### Objective
Retype every line of the entries below verbatim, leaving out the pictures.
***** Raw data *****
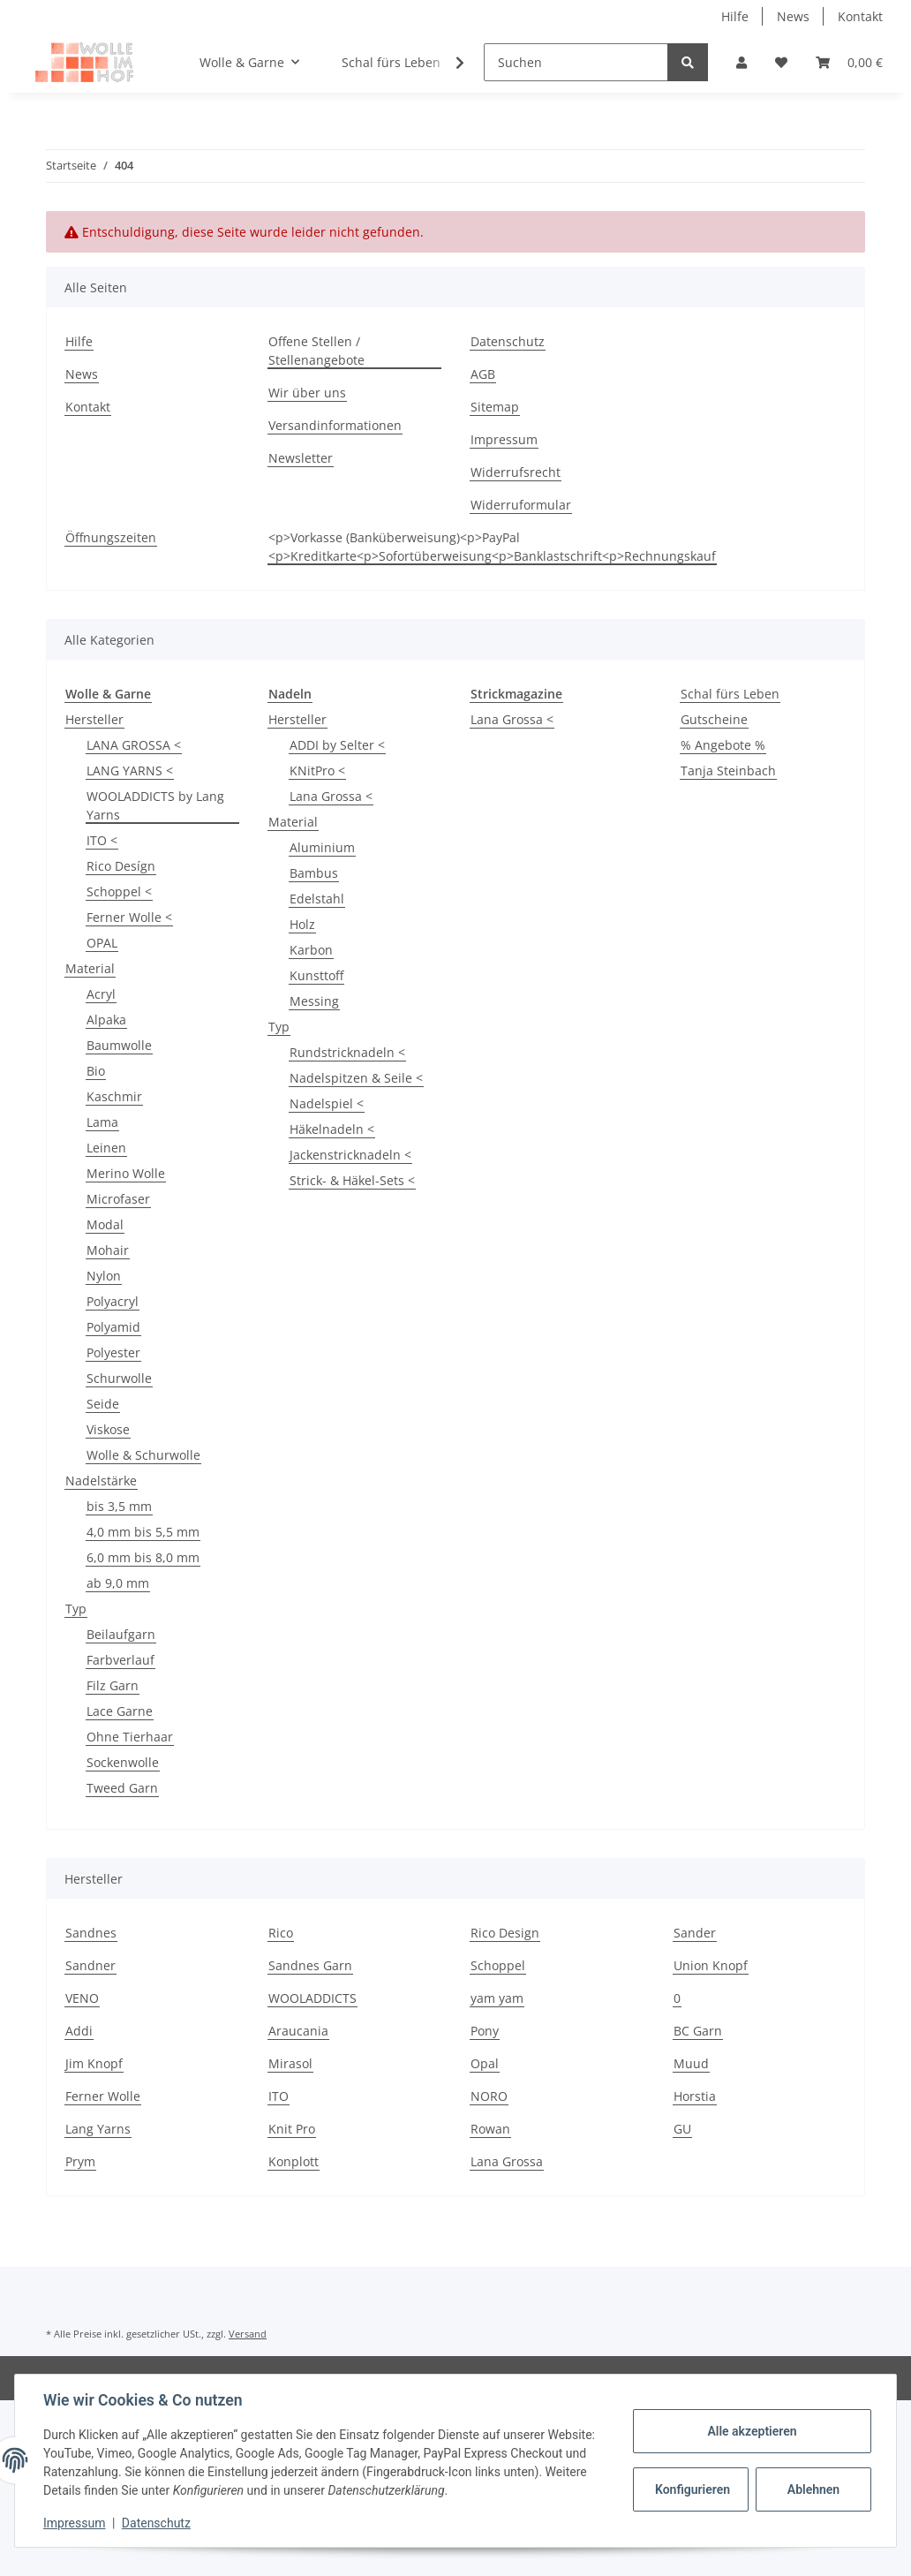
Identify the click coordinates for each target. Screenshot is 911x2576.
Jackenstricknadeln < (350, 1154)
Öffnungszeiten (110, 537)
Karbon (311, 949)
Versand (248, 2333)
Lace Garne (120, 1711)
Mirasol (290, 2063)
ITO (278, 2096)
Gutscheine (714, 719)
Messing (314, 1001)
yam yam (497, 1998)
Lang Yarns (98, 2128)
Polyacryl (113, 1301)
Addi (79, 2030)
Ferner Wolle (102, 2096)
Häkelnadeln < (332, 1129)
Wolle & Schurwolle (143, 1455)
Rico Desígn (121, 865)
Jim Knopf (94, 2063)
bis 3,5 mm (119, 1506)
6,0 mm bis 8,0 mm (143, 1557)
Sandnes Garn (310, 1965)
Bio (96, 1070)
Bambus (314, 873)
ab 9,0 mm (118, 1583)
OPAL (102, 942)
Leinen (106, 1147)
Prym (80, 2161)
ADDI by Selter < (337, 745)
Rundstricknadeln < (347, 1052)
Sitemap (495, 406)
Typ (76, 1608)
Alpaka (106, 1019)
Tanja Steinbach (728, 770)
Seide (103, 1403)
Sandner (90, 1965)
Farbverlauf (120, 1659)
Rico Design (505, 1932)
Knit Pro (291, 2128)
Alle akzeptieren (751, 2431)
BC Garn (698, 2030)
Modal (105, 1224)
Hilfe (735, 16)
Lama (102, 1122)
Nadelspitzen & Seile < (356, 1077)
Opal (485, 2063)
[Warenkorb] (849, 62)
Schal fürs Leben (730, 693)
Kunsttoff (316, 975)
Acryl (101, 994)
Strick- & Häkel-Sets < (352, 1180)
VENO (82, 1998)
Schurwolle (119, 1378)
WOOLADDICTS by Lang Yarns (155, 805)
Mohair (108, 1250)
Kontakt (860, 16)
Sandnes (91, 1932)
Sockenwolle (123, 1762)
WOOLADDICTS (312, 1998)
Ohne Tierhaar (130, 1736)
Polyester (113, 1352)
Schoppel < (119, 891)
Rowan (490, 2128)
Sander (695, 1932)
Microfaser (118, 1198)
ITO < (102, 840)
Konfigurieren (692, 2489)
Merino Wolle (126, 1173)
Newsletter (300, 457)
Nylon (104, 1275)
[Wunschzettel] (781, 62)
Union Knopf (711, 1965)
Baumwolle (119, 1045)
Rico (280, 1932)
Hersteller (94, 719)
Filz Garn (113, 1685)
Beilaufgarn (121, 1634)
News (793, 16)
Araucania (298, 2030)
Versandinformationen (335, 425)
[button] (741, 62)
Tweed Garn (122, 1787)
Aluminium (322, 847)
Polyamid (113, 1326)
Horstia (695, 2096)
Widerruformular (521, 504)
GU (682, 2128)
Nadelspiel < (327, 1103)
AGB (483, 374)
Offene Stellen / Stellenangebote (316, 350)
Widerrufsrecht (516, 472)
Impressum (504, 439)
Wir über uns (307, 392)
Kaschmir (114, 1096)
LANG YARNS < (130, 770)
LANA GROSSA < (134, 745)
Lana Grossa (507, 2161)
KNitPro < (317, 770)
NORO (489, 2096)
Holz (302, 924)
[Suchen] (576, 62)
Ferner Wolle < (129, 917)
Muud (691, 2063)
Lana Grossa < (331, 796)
*****
### Completed exercise
Identify the click coordinates for each target. Screenshot is 911x2576.
Jackenstricknadeln < (350, 1154)
Öffnungszeiten (110, 537)
Karbon (311, 949)
Versand (248, 2333)
Lace Garne (120, 1711)
Mirasol (290, 2063)
ITO (278, 2096)
Gutscheine (714, 719)
Messing (314, 1001)
yam yam (497, 1998)
Lang Yarns (98, 2128)
Polyacryl (113, 1301)
Addi (79, 2030)
Ferner Wolle (102, 2096)
Häkelnadeln < (332, 1129)
Wolle & Schurwolle (143, 1455)
Rico Desígn (121, 865)
Jim Knopf (94, 2063)
bis 3,5 mm (119, 1506)
6,0 mm bis 8,0 mm (143, 1557)
Sandnes Garn (310, 1965)
Bio (96, 1070)
Bambus (314, 873)
ab 9,0 mm (118, 1583)
OPAL (102, 942)
Leinen (106, 1147)
Prym (80, 2161)
ADDI by Selter < (337, 745)
Rundstricknadeln < (347, 1052)
Sitemap (495, 406)
Typ (76, 1608)
Alpaka (106, 1019)
Tanja Steinbach (728, 770)
Seide (103, 1403)
Sandner (90, 1965)
Farbverlauf (120, 1659)
Rico Design (505, 1932)
Knit Pro (291, 2128)
Alle akzeptieren (751, 2431)
BC Garn (698, 2030)
Modal (105, 1224)
Hilfe (735, 16)
Lama (102, 1122)
Nadelspitzen & Seile < (356, 1077)
Opal (485, 2063)
[Warenkorb] (849, 62)
Schal fürs Leben (730, 693)
Kunsttoff (316, 975)
Acryl (101, 994)
Strick- & Häkel-Sets < (352, 1180)
VENO (82, 1998)
Schurwolle (119, 1378)
WOOLADDICTS by Lang Yarns (155, 805)
Mohair (108, 1250)
Kontakt (860, 16)
Sandnes (91, 1932)
Sockenwolle (123, 1762)
WOOLADDICTS (312, 1998)
Ohne Tierhaar (130, 1736)
Polyester (113, 1352)
Schoppel < (119, 891)
Rowan (490, 2128)
Sander (695, 1932)
Microfaser (118, 1198)
ITO < (102, 840)
Konfigurieren (692, 2489)
Merino Wolle (126, 1173)
Newsletter (300, 457)
Nylon (104, 1275)
[Wunschzettel] (781, 62)
Union Knopf (711, 1965)
Baumwolle (119, 1045)
Rico (280, 1932)
Hersteller (94, 719)
Filz Garn (113, 1685)
Beilaufgarn (121, 1634)
News (793, 16)
Araucania (298, 2030)
Versandinformationen (335, 425)
[button] (741, 62)
Tweed Garn (122, 1787)
Aluminium (322, 847)
Polyamid (113, 1326)
Horstia (695, 2096)
Widerruformular (521, 504)
GU (682, 2128)
Nadelspiel < (327, 1103)
AGB (483, 374)
Offene Stellen / Stellenangebote (316, 350)
Widerrufsrecht (516, 472)
Impressum (504, 439)
Wir über uns (307, 392)
Kaschmir (114, 1096)
LANG YARNS < (130, 770)
LANA GROSSA < (134, 745)
Lana Grossa (507, 2161)
KNitPro < (317, 770)
NORO (489, 2096)
Holz (302, 924)
[Suchen] (576, 62)
Ferner Wolle < (129, 917)
Muud (691, 2063)
Lana Grossa < (331, 796)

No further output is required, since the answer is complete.